### Requirement:
Reproduce every one of the rows below word for word, with each line unchanged.

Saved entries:
= = = = =
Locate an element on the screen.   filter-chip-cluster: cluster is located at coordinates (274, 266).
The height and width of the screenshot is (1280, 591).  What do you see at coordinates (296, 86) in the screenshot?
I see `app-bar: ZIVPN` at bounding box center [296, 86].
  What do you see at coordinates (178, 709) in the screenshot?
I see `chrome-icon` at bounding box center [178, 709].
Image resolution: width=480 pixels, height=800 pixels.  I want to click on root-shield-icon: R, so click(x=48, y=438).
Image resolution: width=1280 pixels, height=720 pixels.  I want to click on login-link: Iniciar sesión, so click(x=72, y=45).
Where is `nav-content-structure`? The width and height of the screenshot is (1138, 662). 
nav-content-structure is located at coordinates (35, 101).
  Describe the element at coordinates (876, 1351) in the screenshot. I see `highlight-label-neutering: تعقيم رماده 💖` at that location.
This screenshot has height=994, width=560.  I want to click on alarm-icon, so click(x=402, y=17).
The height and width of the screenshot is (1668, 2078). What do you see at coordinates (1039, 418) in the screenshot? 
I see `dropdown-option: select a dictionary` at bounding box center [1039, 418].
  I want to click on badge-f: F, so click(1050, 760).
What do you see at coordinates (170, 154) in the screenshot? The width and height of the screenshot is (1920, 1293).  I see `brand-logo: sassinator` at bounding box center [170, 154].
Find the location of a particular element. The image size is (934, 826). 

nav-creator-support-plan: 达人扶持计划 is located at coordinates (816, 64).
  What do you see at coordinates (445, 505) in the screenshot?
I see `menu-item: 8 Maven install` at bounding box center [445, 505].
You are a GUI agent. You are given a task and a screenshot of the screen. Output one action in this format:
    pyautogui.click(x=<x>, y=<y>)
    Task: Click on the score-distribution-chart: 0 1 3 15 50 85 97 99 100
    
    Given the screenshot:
= = = = =
### Answer section:
Locate an element on the screen.   filter-chip-cluster: cluster is located at coordinates (274, 266).
The height and width of the screenshot is (1280, 591).  What do you see at coordinates (296, 86) in the screenshot?
I see `app-bar: ZIVPN` at bounding box center [296, 86].
  What do you see at coordinates (178, 709) in the screenshot?
I see `chrome-icon` at bounding box center [178, 709].
Image resolution: width=480 pixels, height=800 pixels.  I want to click on root-shield-icon: R, so click(x=48, y=438).
Image resolution: width=1280 pixels, height=720 pixels.  I want to click on login-link: Iniciar sesión, so click(x=72, y=45).
Where is `nav-content-structure`? The width and height of the screenshot is (1138, 662). 
nav-content-structure is located at coordinates (35, 101).
  Describe the element at coordinates (876, 1351) in the screenshot. I see `highlight-label-neutering: تعقيم رماده 💖` at that location.
This screenshot has height=994, width=560.  I want to click on alarm-icon, so click(x=402, y=17).
The height and width of the screenshot is (1668, 2078). What do you see at coordinates (1039, 418) in the screenshot? 
I see `dropdown-option: select a dictionary` at bounding box center [1039, 418].
  I want to click on badge-f: F, so click(1050, 760).
What do you see at coordinates (170, 154) in the screenshot? The width and height of the screenshot is (1920, 1293).  I see `brand-logo: sassinator` at bounding box center [170, 154].
Find the location of a particular element. The image size is (934, 826). 

nav-creator-support-plan: 达人扶持计划 is located at coordinates (816, 64).
  What do you see at coordinates (445, 505) in the screenshot?
I see `menu-item: 8 Maven install` at bounding box center [445, 505].
You are a GUI agent. You are given a task and a screenshot of the screen. Output one action in this format:
    pyautogui.click(x=<x>, y=<y>)
    Task: Click on the score-distribution-chart: 0 1 3 15 50 85 97 99 100
    
    Given the screenshot:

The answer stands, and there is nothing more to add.